REQUIRED ACTIONS:
[1] According to the statement about Craig, where has his violence always taken place?
[2] Retype the statement about Craig from "Libertarians do not" to "getting a divorce.".
[3] Continue the statement about Craig after its final sentence.

SOURCE EXTRACT:
---------------

Libertarians do not believe in limiting free speech. And what I was distributing was of interest to them because it has information about taxes and a possible approach, in some cases, to limit tax liability. Craig’s name is not mentioned. No one in whom I had not confided, even old friends, knew the person in question was Craig, until he told them himself by making a fuss. But I think the experience is valuable and needs to be publicized. I would think so even if Craig and I were not getting a divorce.
Frankly, I think Craig’s phobic reaction is out of control. His control.
I rode up in an elevator with Craig. I didn’t want to wait and I am not afraid of him in public places. His violence has always taken place in private, at home or once in our car. As to inviting a hug, what was said was this as I got out of the elevator, “I would still like to hug you.” And I did want to hug him. He looked so sad and alone. In my less objective moments I still want to hug him now, as I write this. But with time I have to hope that will fade.
5. I have called Craig on several occasions. Several times it has been to discuss the refinance of the house on Anacapa which was ongoing when he served me with divorce papers. I find it frustrating to have to call my attorney to talk to his attorney to talk to him. I know he is driven by guilt over what he has done to me and the kids. He deserves to feel guilty. He has violated every agreement we had. He had been unthinkably ungrateful for the rescue I managed last year over his taxes. But calling to tell him his shoes turned up or to arrange delivery of his mail is not contrived. I did so because he complained about the cost of his attorney. Also about her being overcontrolling.

---------------

MATERIAL SHOWN:
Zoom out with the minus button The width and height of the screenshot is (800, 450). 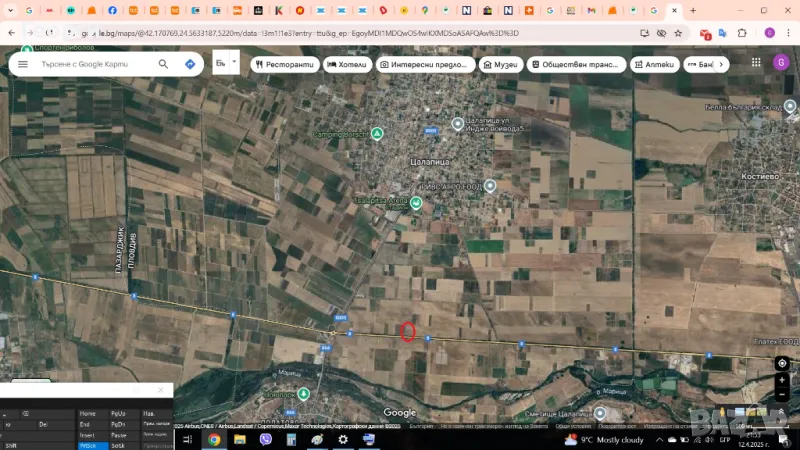coord(782,395)
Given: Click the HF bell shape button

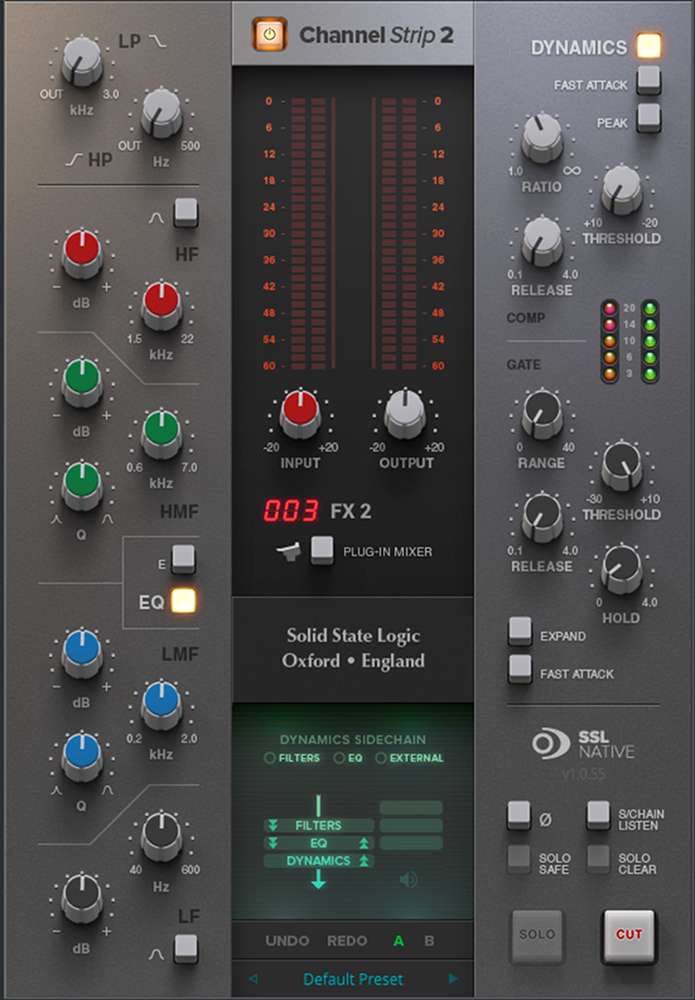Looking at the screenshot, I should pyautogui.click(x=185, y=212).
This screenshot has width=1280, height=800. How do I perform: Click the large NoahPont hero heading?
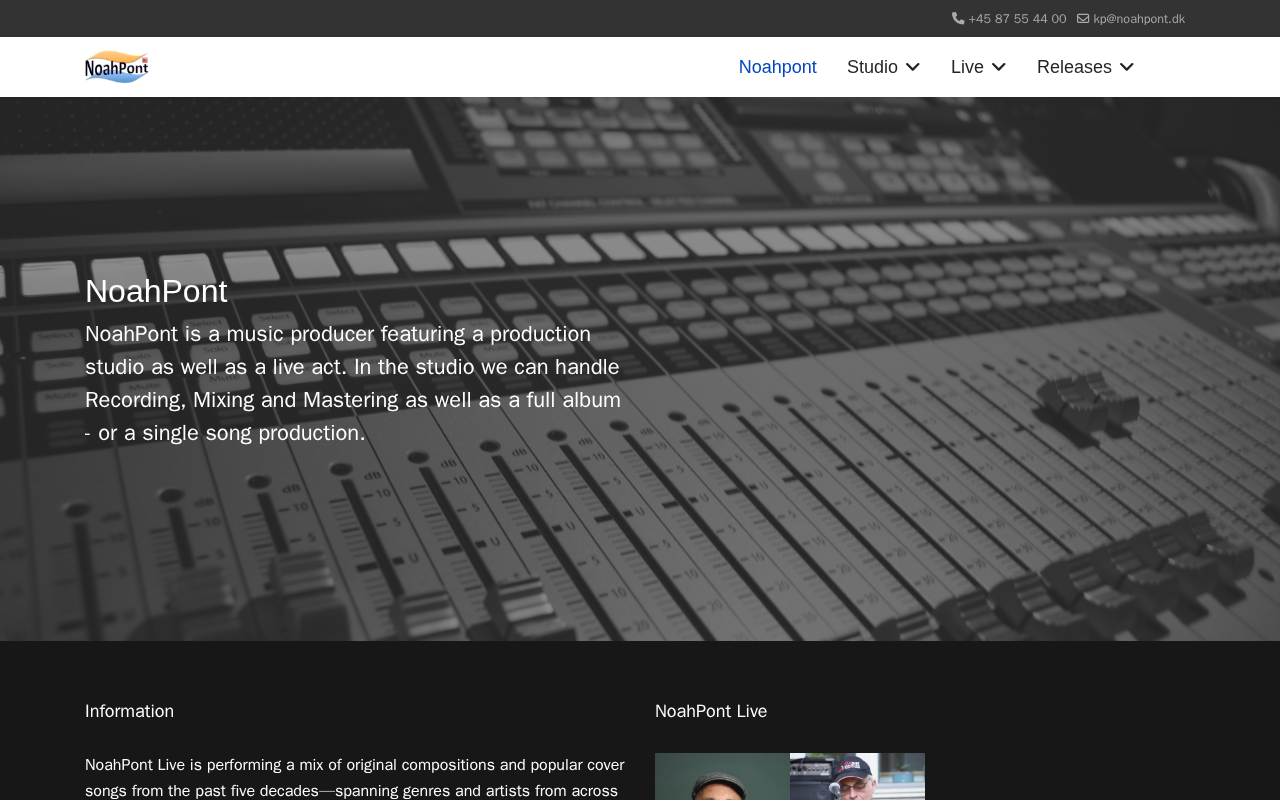coord(156,291)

---------------

PER-TASK OUTPUTS:
[1] In private, at home or once in their car.

[2]
Libertarians do not believe in limiting free speech. And what I was distributing was of interest to them because it has information about taxes and a possible approach, in some cases, to limit tax liability. Craig’s name is not mentioned. No one in whom I had not confided, even old friends, knew the person in question was Craig, until he told them himself by making a fuss. But I think the experience is valuable and needs to be publicized. I would think so even if Craig and I were not getting a divorce.

[3]
I came to think Craig wanted me dead because of the kind of shock he intentionally delivered with this divorce. It was contrived to hurt me. He knew that emotional stress has brought on the attacks that worry me. He knows that of the five siblings in my family my two sisters were dead of heart attacks at 36 and 59. He knows that my younger brother had open heart surgery three years ago. He knows I am high risk - but he did what he did. Then, during a conversation with me while I was in the hospital after another such attack, he seemed disappointed that I was alive. Then he hung up on me.
If I had not been too forgiving this relationship would have ended long ago.
6. Justin’s needs are laid out in the expense statement just submitted. Temporary support is to maintain the family in its present lifestyle. Other issues are settled in negotiation and trial. Justin will be in a local private school in November and wants to take Japanese and other extra classes now.
7. I ask for more in the new expense statement.
8. The non-profit foundation is just getting off the ground. Dawn is working for the non-profit in a recognized program overseen not by Melinda but my Jack Dean. This is necessary for her graduation. Craig agreed to fund the non-profits as part of our agreement stemming from the tax crisis last spring. He cannot refuse to honor his commitments.
Craig promised to pay for Ed’s education in the same way as we did for the other children. Ed’s trust fund, just $7,000, will be used when he goes on to college. Or it may be necessary to make other arrangements for him if that is not possible.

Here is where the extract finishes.